_Source extract_.
────

This is an archive of the discontinued LLVM Phabricator instance.

[HIP] Do not call opt/llc for -fno-gpu-rdc
ClosedPublic

Authored by yaxunl on Jun 10 2020, 6:54 PM.

Details

Summary

Currently HIP toolchain calls clang to emit bitcode then calls opt/llc for device compilation for the default -fno-gpu-rdc
case, which is unnecessary since clang is able to compile a single source file to ISA.

This patch fixes the HIP action builder and toolchain so that the default -fno-gpu-rdc can be done like a canonical
toolchain, i.e. one clang -cc1 invocation to compile source code to ISA.

This can avoid unnecessary processes to speed up the compilation, and avoid redundant LLVM passes which are
performed in clang -cc1 and opt.

This patch does not remove opt/llc in -fgpu-rdc case since device linking is still needed whereas
amdgpu backend does not support ISA linking for now.

Diff Detail

Event Timeline

yaxunl created this revision.Jun 10 2020, 6:54 PM
tra added a comment.Jun 11 2020, 12:00 PM

Looks OK in general. I'm happy to see reduced opt/llc use.

You may want to get someone more familiar with the AMD GPU compilation process to double-check that the compilation pipeline still does the right thing.

clang/lib/Driver/Driver.cpp
2730–2731

The comment about "create link action" should probably be moved down below to where the link action is constructed now.

2732–2737

Looks like we're chaining backend/assembly actions here. but it's not easy to spot that we use CudaDeviceActions[I] as an intermediate value. At the first glance it looked like a copy/paste error writing to CudaDeviceActions[I] multiple times.

────

Item-finding records
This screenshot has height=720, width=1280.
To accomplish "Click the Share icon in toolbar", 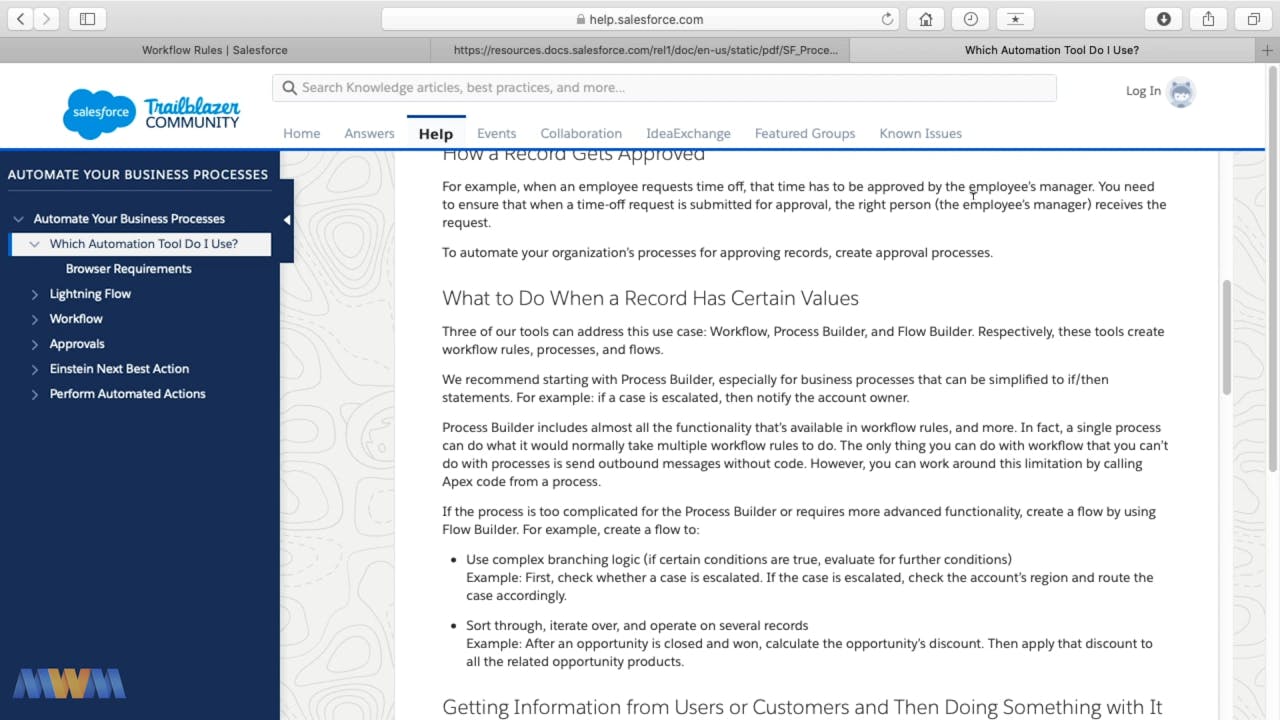I will point(1208,19).
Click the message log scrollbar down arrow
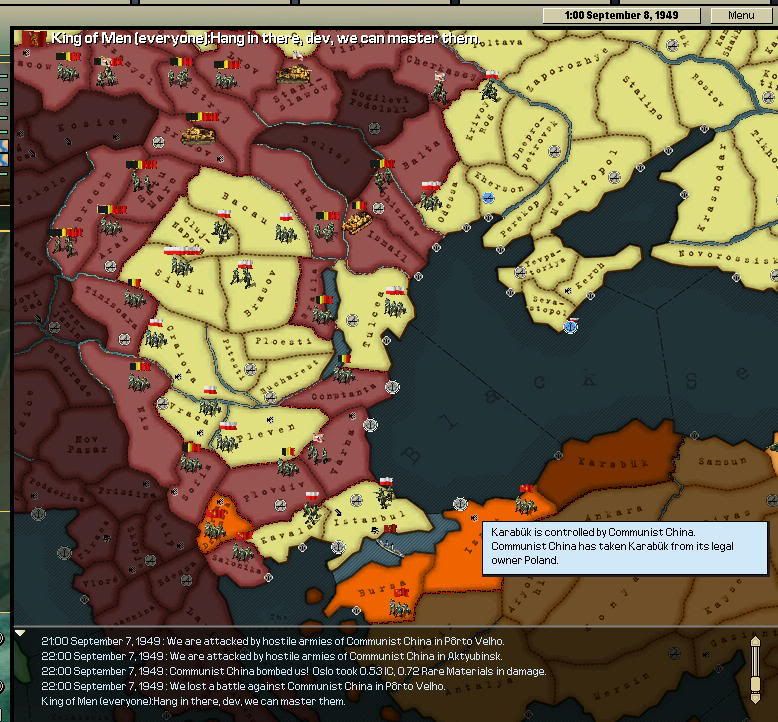Image resolution: width=778 pixels, height=722 pixels. (755, 698)
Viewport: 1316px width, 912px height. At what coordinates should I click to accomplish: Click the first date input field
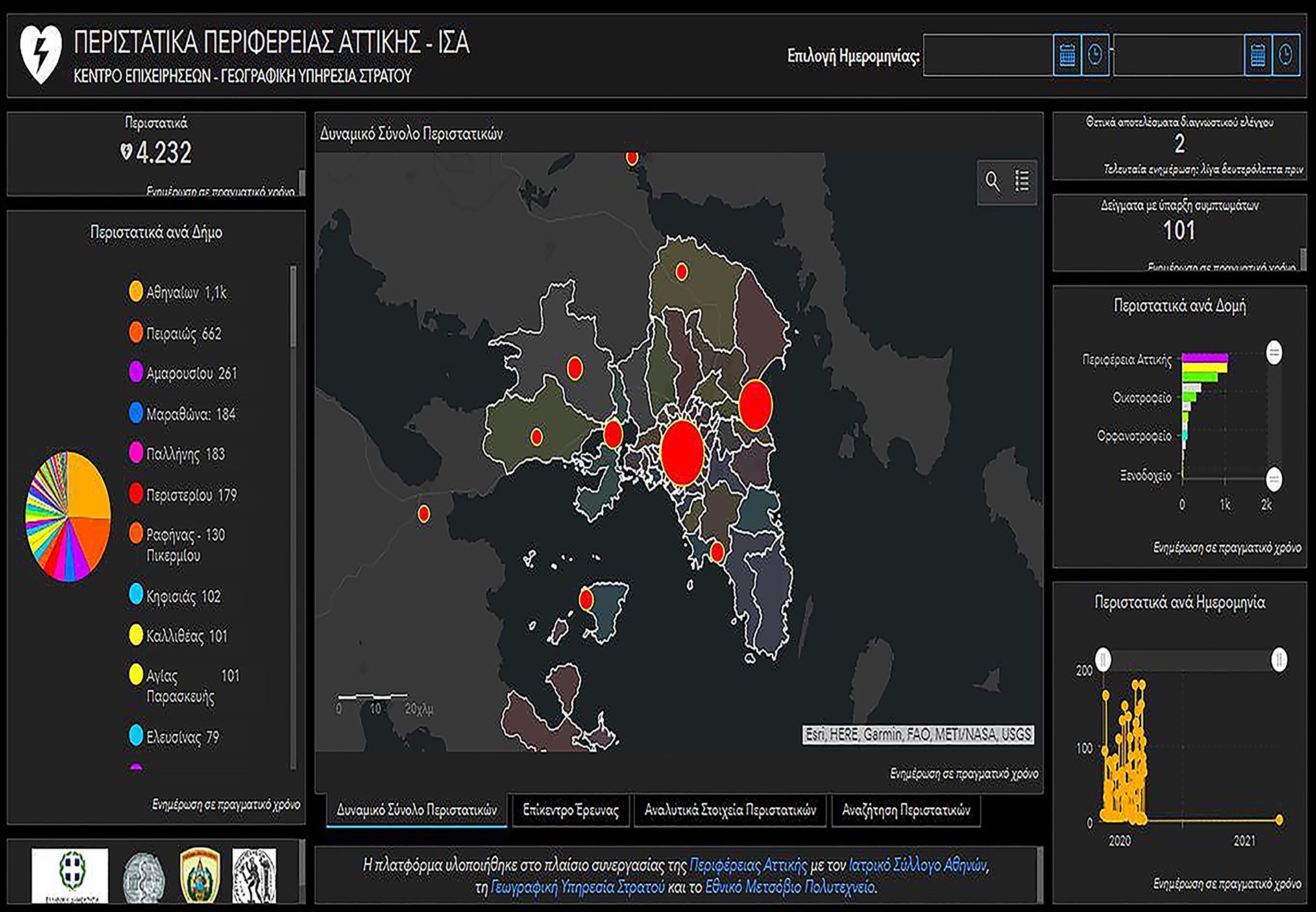pyautogui.click(x=987, y=55)
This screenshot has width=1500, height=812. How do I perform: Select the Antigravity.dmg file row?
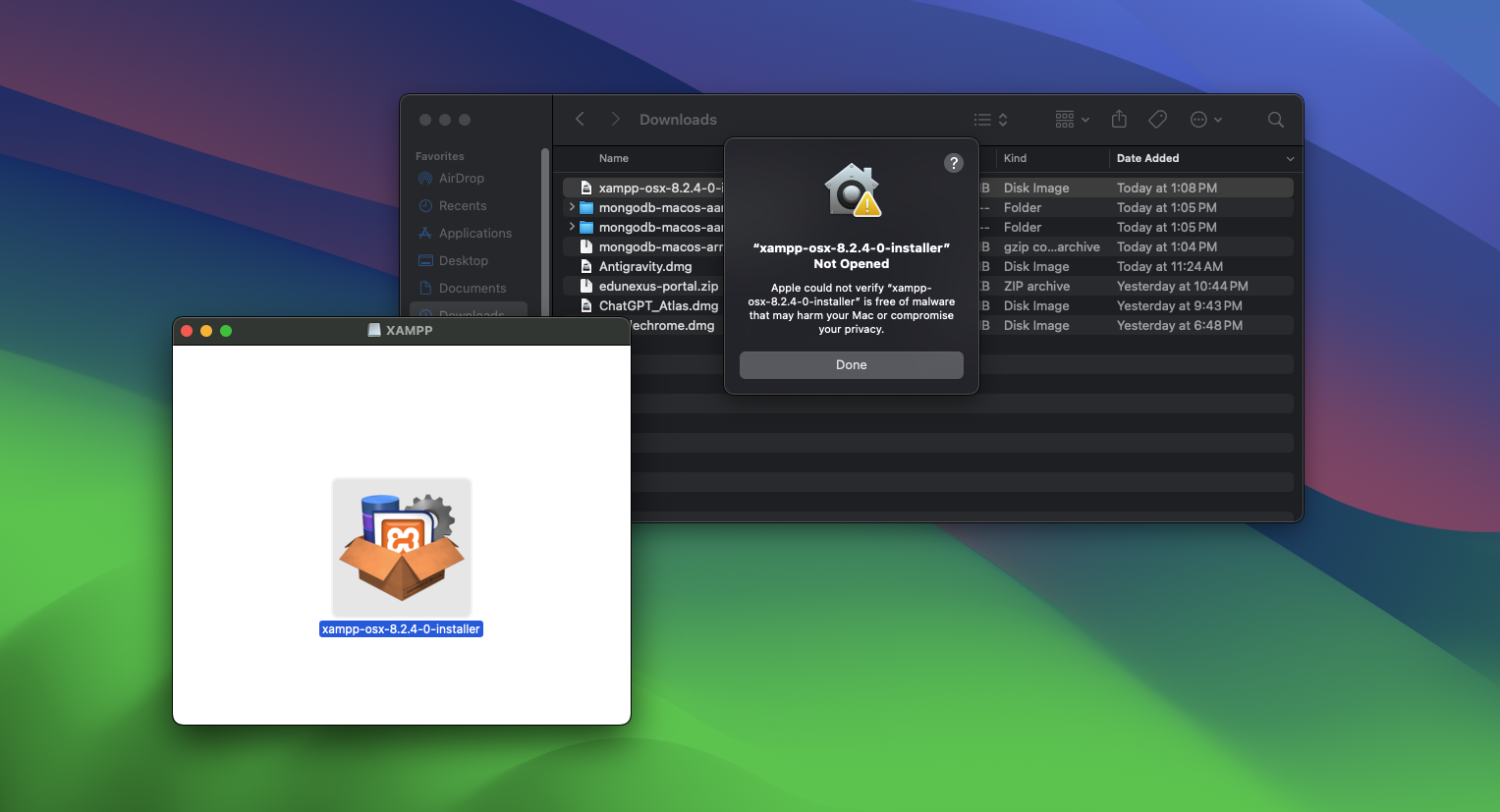pyautogui.click(x=645, y=267)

────

_Instructions_.
(a) Repeat verbatim the portion of the HIP patch review between "This patch does" and "the right thing.", inclusive.
(b) Pick up the HIP patch review after its last sentence and continue it.

_Task-by-task results_.
(a)
This patch does not remove opt/llc in -fgpu-rdc case since device linking is still needed whereas
amdgpu backend does not support ISA linking for now.

Diff Detail

Event Timeline

yaxunl created this revision.Jun 10 2020, 6:54 PM
tra added a comment.Jun 11 2020, 12:00 PM

Looks OK in general. I'm happy to see reduced opt/llc use.

You may want to get someone more familiar with the AMD GPU compilation process to double-check that the compilation pipeline still does the right thing.

(b)
It would be easier to see what's going on if the code was structured like this:

BackendAction = Construct(... CudaDeviceActions[I]);
AssembleAction  = Construct(... BackendAction);
AL.push_back(AssembleAction)
CudaDeviceActions[I] = C.MakeAction<LinkJobAction>(AL);
arsenm added a subscriber: arsenm.Jun 11 2020, 2:15 PM

It doesn't matter if we don't support isa linking. We should just use clang and default to -flto. LTO "just works" as is

It doesn't matter if we don't support isa linking. We should just use clang and default to -flto. LTO "just works" as is

This is a step forward, but the lack of ISA linking shouldn't block eliminating the use of llc/opt

It doesn't matter if we don't support isa linking. We should just use clang and default to -flto. LTO "just works" as is

This is a step forward, but the lack of ISA linking shouldn't block eliminating the use of llc/opt

Agree. Will fix -fgpu-rdc in a different patch.

yaxunl marked 4 inline comments as done.Jun 11 2020, 9:39 PM
yaxunl added inline comments.
clang/lib/Driver/Driver.cpp
2730–2731

will do

2732–2737

will do

yaxunl updated this revision to Diff 270302.Jun 11 2020, 9:40 PM
yaxunl marked 2 inline comments as done.
yaxunl added a reviewer: ashi1.

revised by Artem's comments.

tra accepted this revision.Jun 12 2020, 11:58 AM

LGTM. Good to go if @arsenm is OK with fixing -fgpu-rdc in a separate patch.

This revision is now accepted and ready to land.Jun 12 2020, 11:58 AM
In D81627#2090499, @tra wrote:

LGTM. Good to go if @arsenm is OK with fixing -fgpu-rdc in a separate patch.

@arsenm Are you OK with fixing -fgpu-rdc in a separate patch? The fix for that is orthogonal to the current patch. Mixing them together will clutter things up. Also the need for -fgpu-rdc is not so urgent since only rccl needs it. Requesting this patch to fix -fgpu-rdc will delay fixing issues for all other math libs and frameworks.

ashi1 accepted this revision.Jun 15 2020, 11:42 AM

LGTM, thank you for splitting the cuda-phases from hip-phases, and opening up a follow-up patch for RDC case.

arsenm accepted this revision.Jun 15 2020, 11:56 AM
This revision was automatically updated to reflect the committed changes.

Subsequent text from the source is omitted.